*Source data*:
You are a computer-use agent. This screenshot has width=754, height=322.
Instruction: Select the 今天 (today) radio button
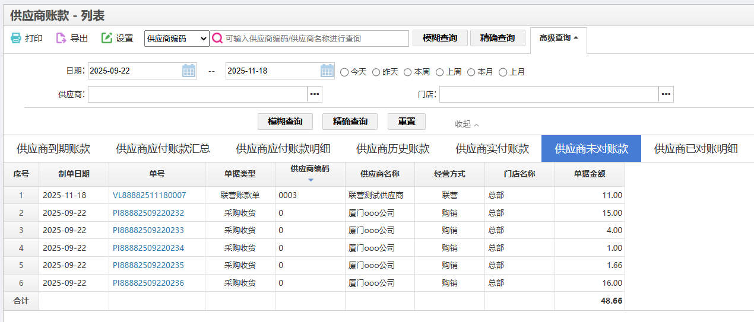(344, 72)
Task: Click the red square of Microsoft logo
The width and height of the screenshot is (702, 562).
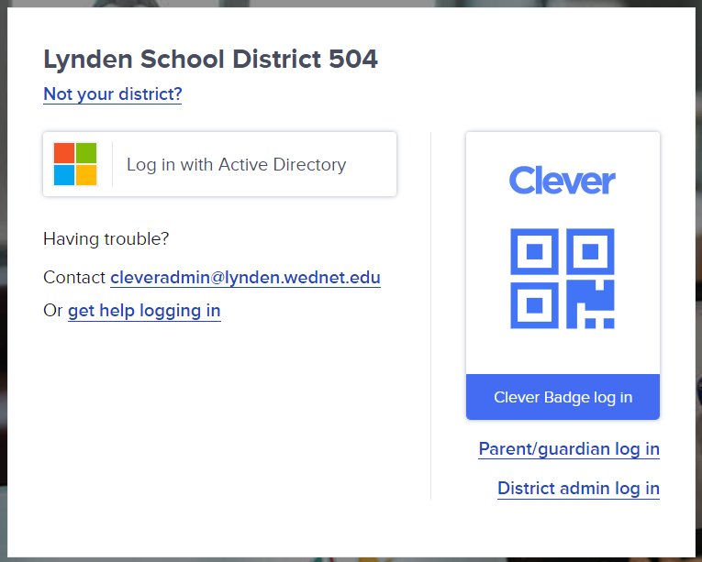Action: click(63, 152)
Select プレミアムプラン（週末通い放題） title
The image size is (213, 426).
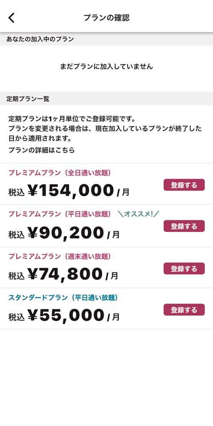tap(60, 256)
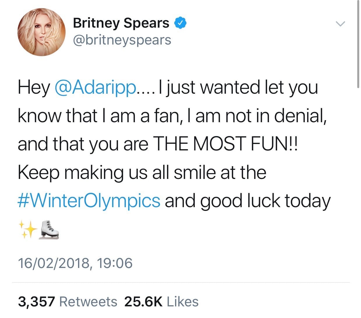Click the scrollbar on the right edge
Screen dimensions: 361x318
tap(358, 44)
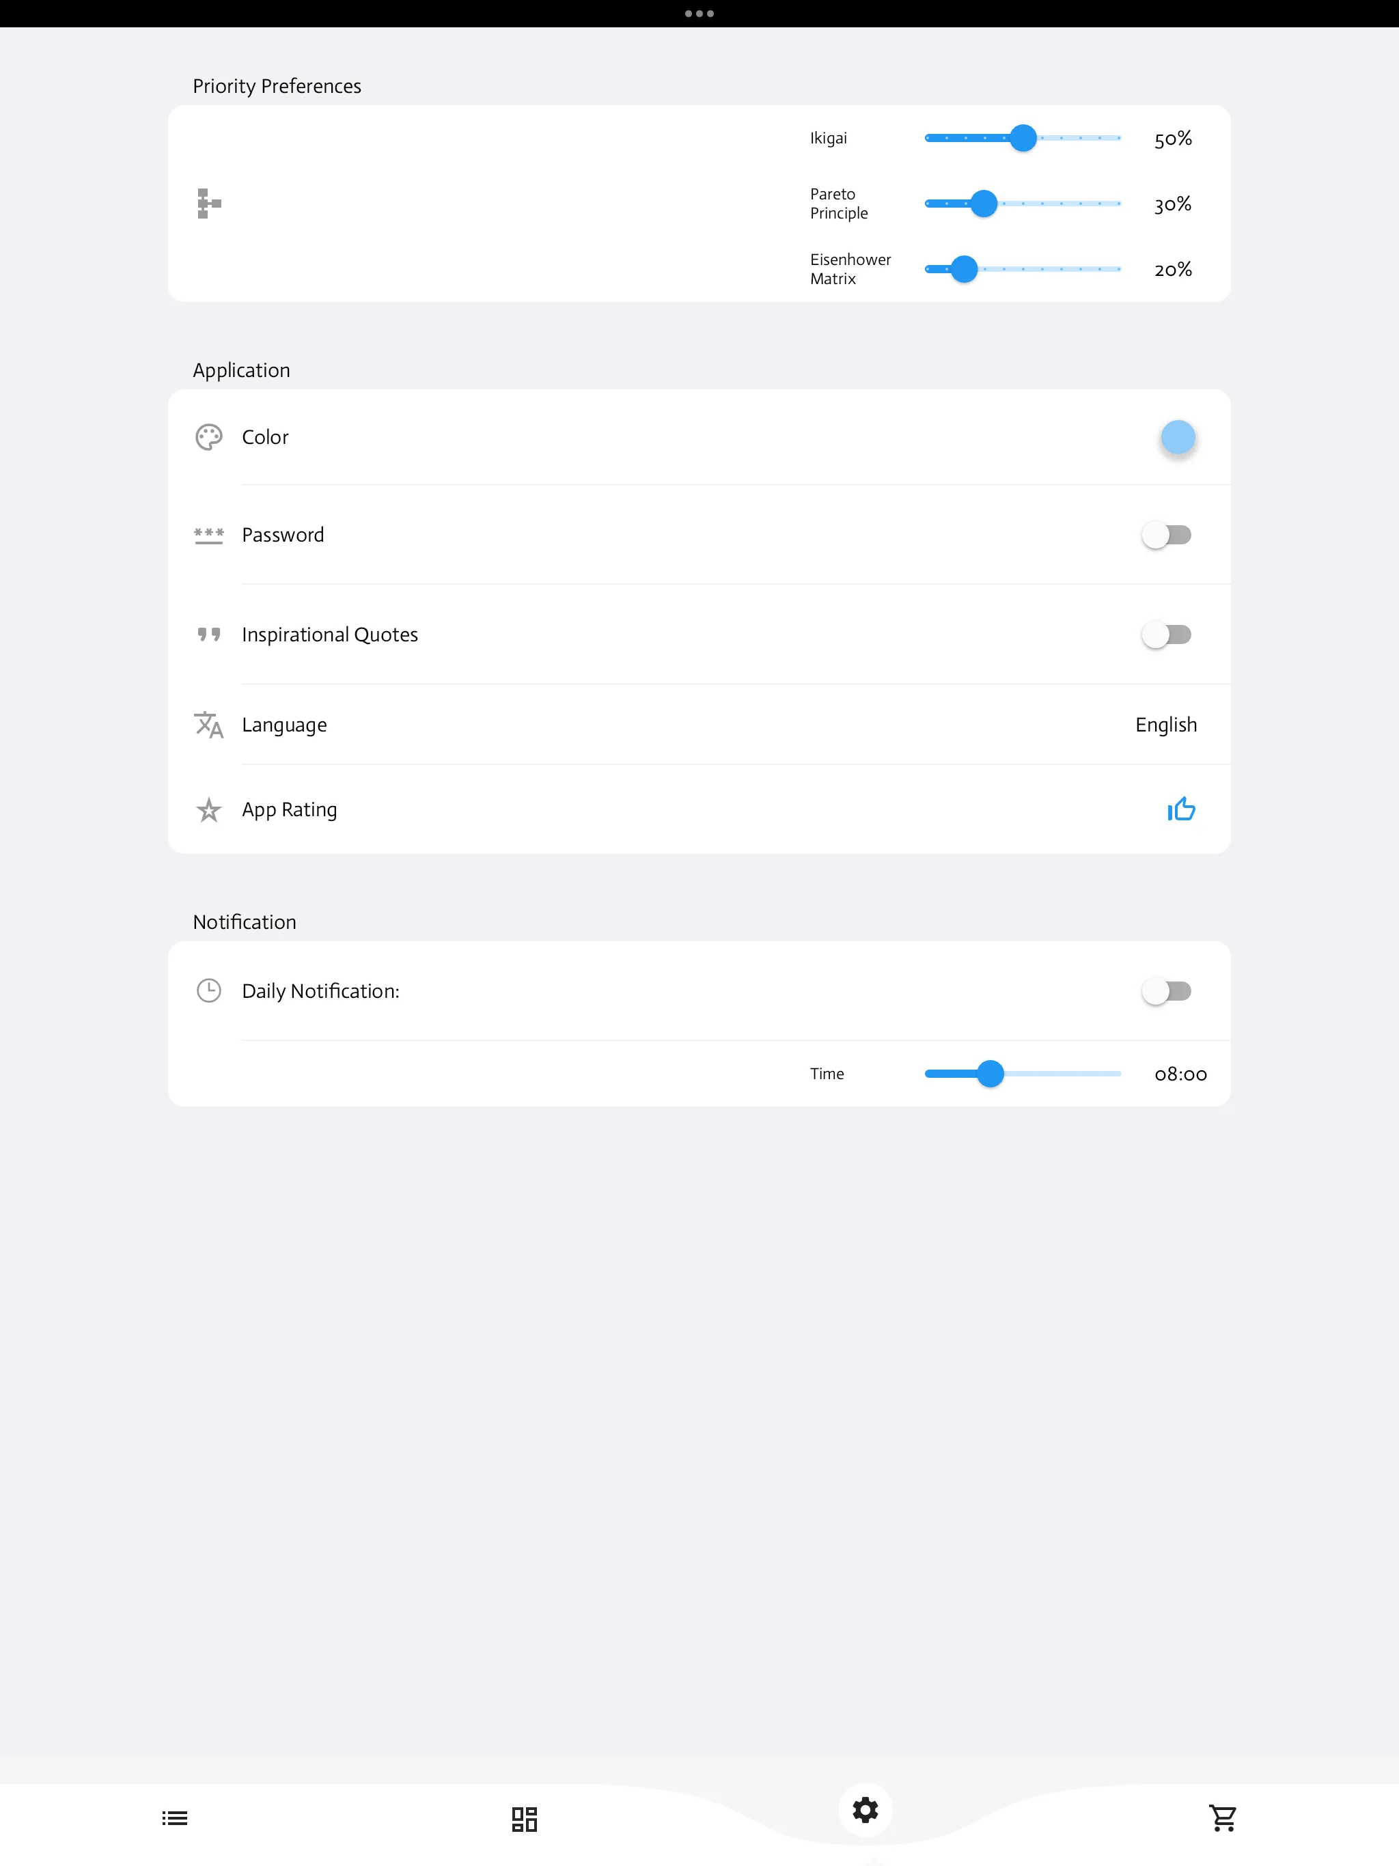Click the daily notification clock icon
The height and width of the screenshot is (1866, 1399).
(x=207, y=989)
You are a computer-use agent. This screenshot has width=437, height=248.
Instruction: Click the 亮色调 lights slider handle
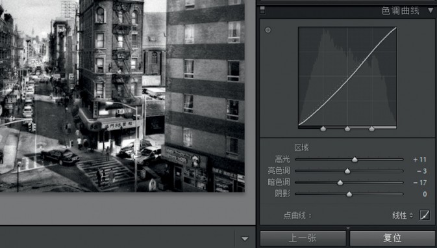(x=347, y=171)
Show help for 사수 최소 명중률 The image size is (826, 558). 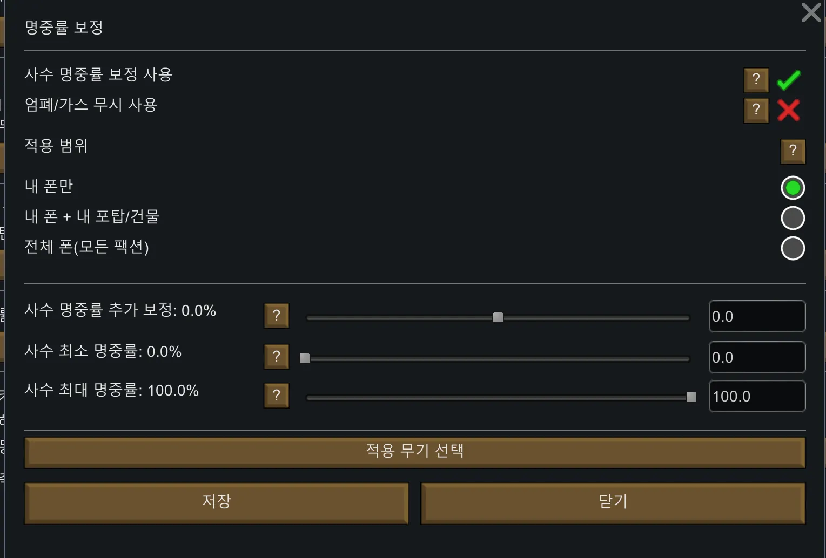[276, 357]
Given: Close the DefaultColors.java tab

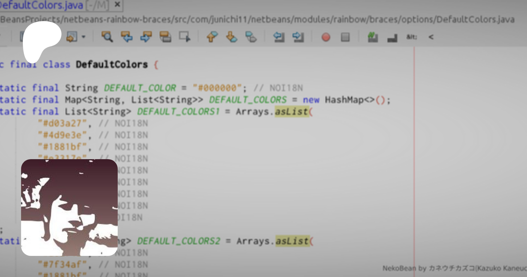Looking at the screenshot, I should tap(117, 4).
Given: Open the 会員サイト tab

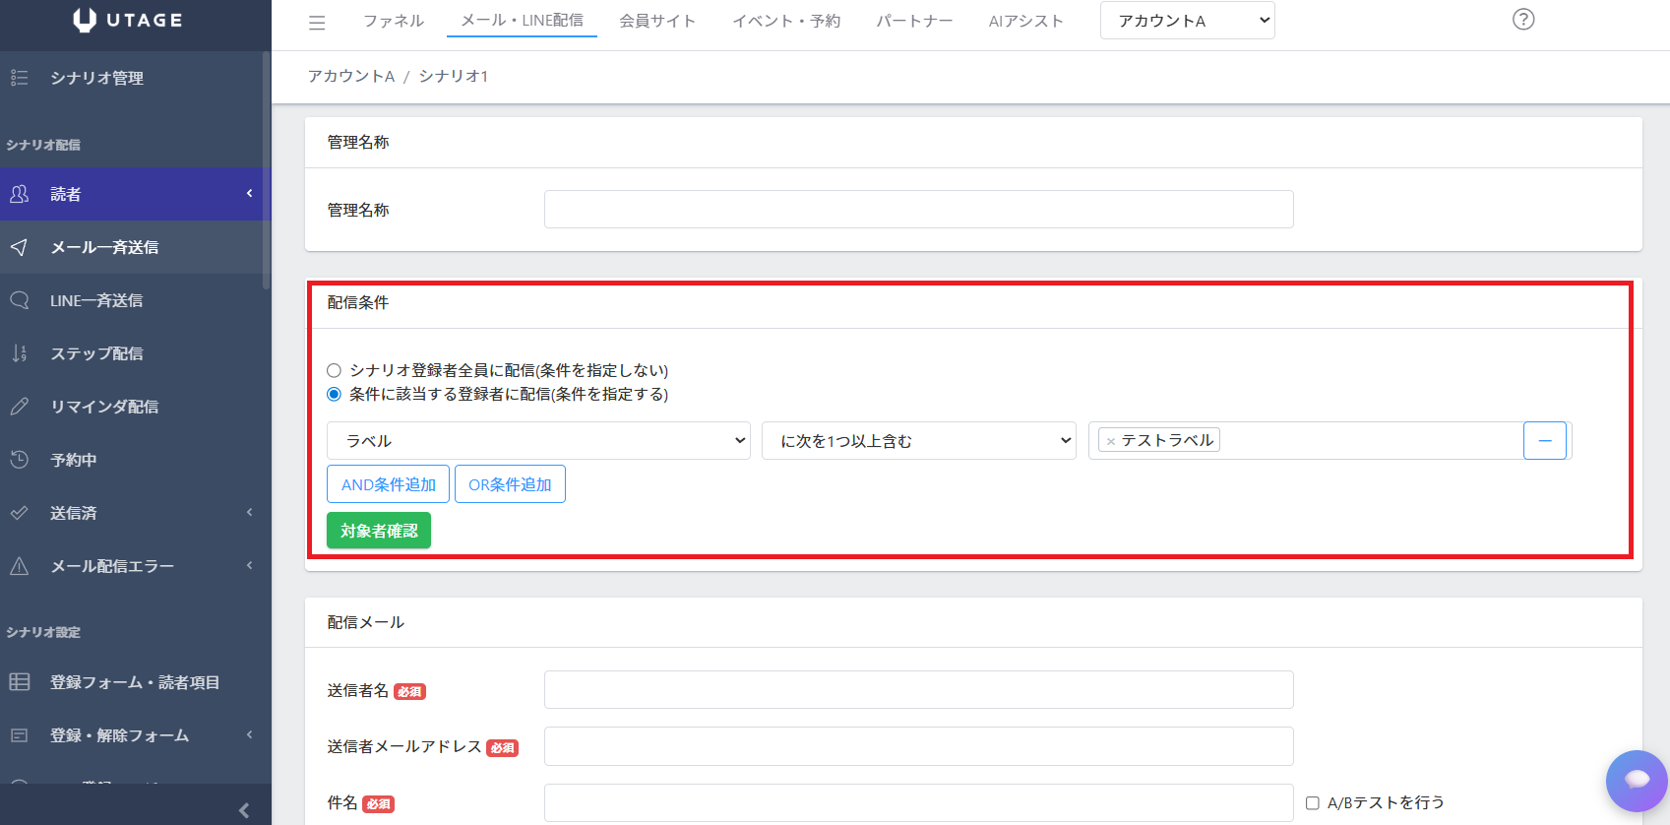Looking at the screenshot, I should click(656, 21).
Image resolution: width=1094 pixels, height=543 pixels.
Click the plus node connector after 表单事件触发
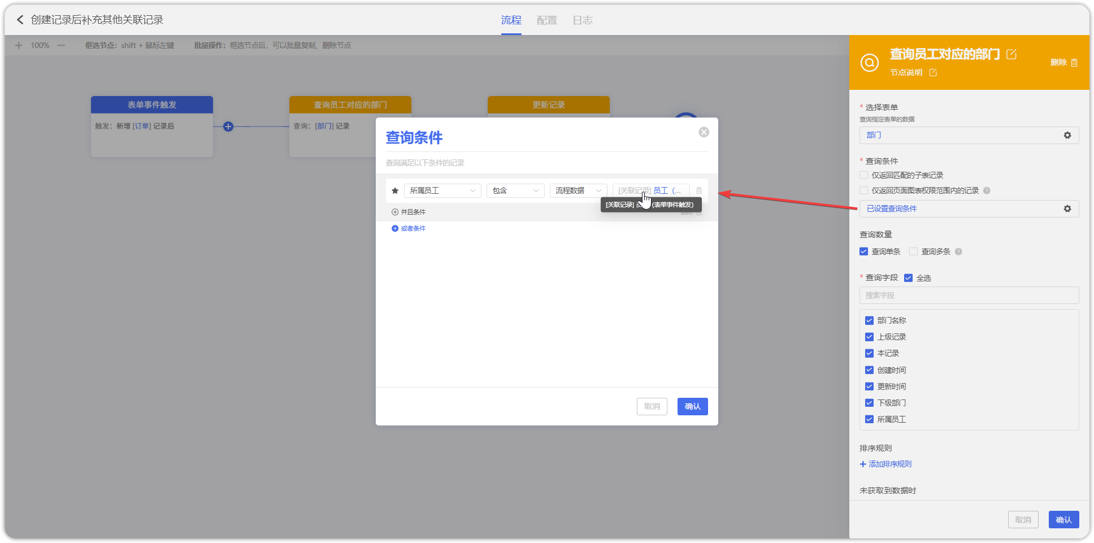pos(228,127)
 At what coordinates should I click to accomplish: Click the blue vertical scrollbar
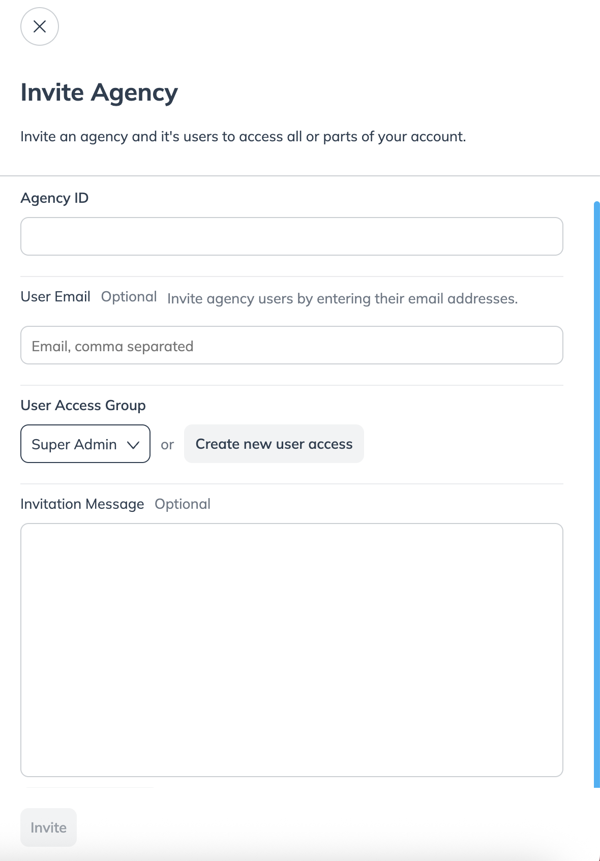click(596, 494)
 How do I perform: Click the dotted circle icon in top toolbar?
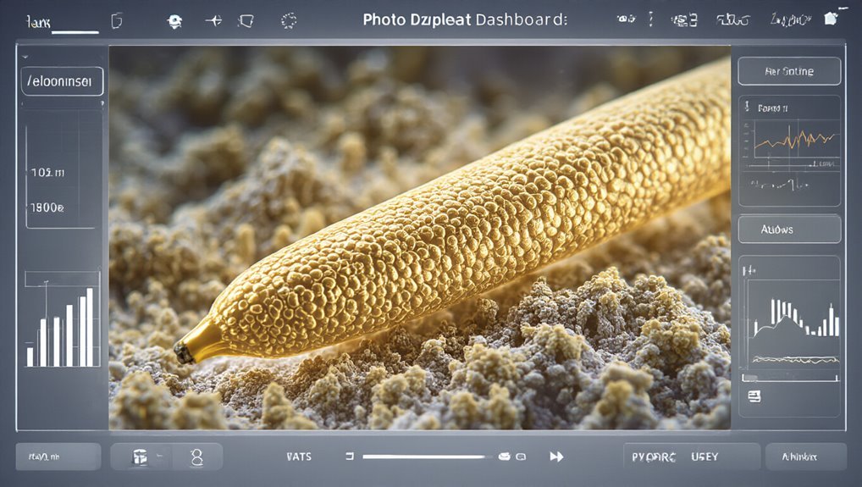(289, 20)
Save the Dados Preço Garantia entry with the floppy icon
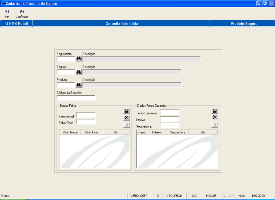The height and width of the screenshot is (200, 275). (215, 111)
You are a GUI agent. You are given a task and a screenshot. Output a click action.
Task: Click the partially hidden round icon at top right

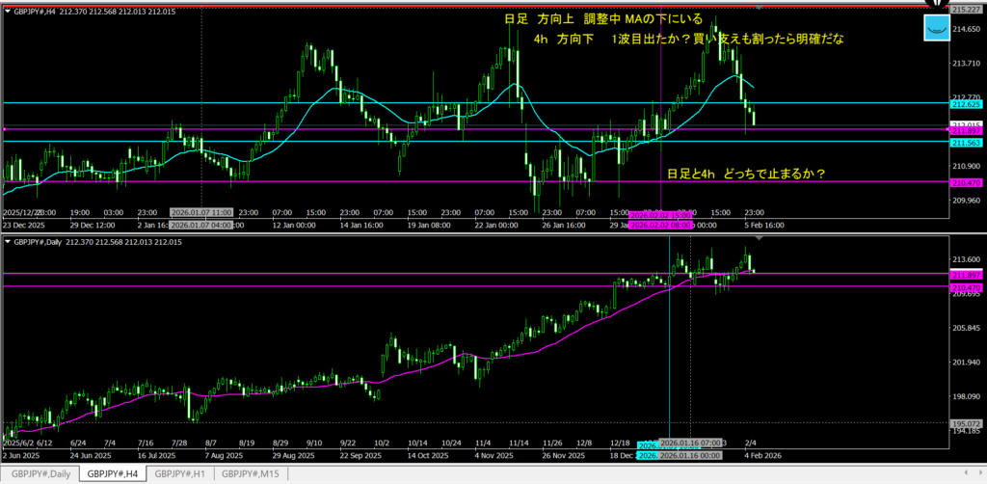pyautogui.click(x=934, y=4)
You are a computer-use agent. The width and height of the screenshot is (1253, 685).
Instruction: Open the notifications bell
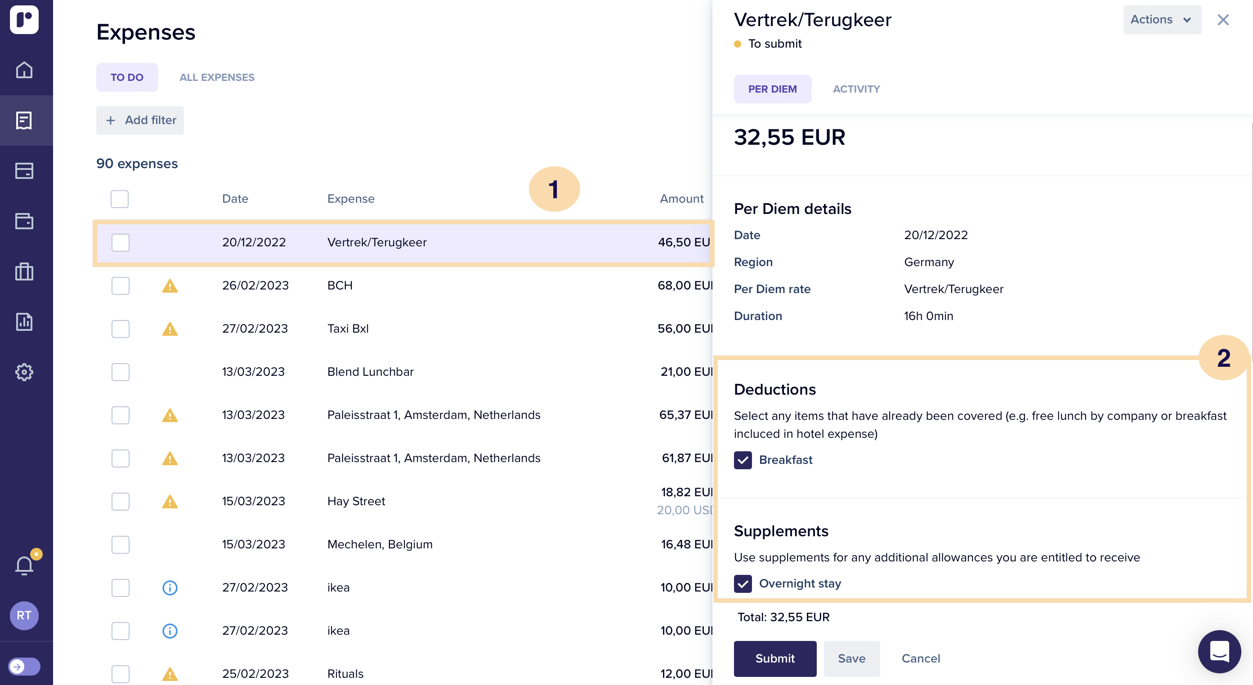24,565
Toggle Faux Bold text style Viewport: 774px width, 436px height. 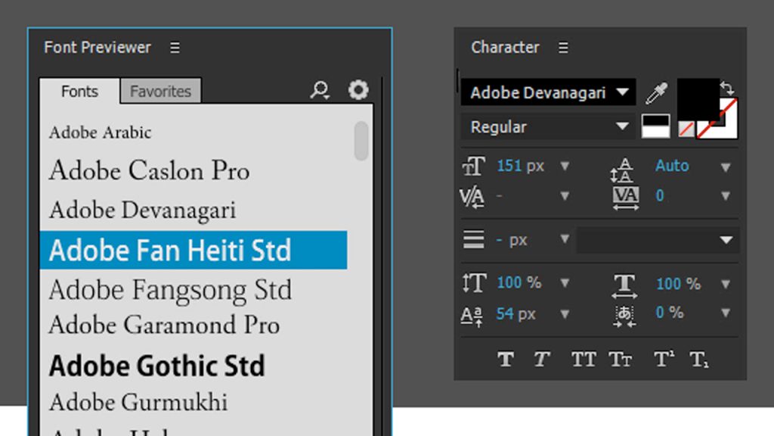pyautogui.click(x=506, y=360)
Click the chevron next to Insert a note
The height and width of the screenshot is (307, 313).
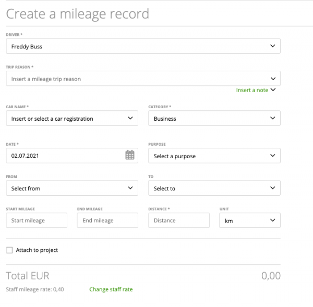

*Exercise requirements*:
The required answer is each line of the data in which the word "computer" appears.

*Answer for the task*:
You are a computer-use agent. This screenshot has width=754, height=322.
You are a computer-use agent. This screenshot has width=437, height=248.
You are a computer-use agent. The width and height of the screenshot is (1253, 685).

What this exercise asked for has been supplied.